Work order ▸ Can you copy out the data exactly? Leave the images out.

Data excerpts ▸
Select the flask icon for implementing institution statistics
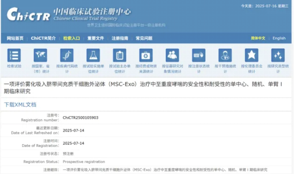Image resolution: width=294 pixels, height=174 pixels. tap(93, 56)
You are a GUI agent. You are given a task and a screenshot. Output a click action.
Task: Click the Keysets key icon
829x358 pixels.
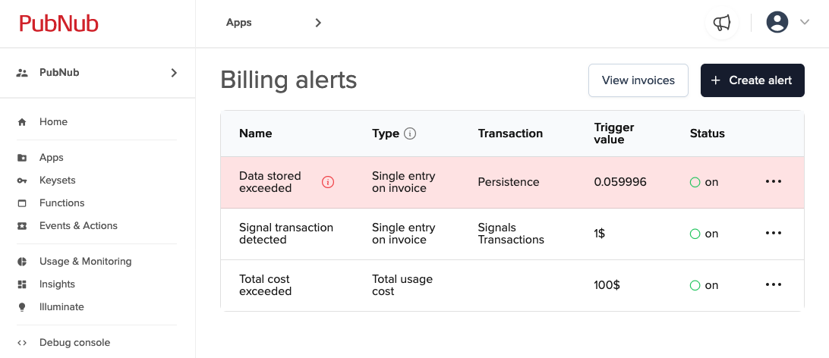[x=22, y=181]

Task result ▸
Select the flask icon for implementing institution statistics
Image resolution: width=294 pixels, height=174 pixels. tap(93, 56)
You are a GUI agent. You are given a task and a screenshot. Output a click action.
Task: Click the Keysets key icon
829x358 pixels.
[x=22, y=181]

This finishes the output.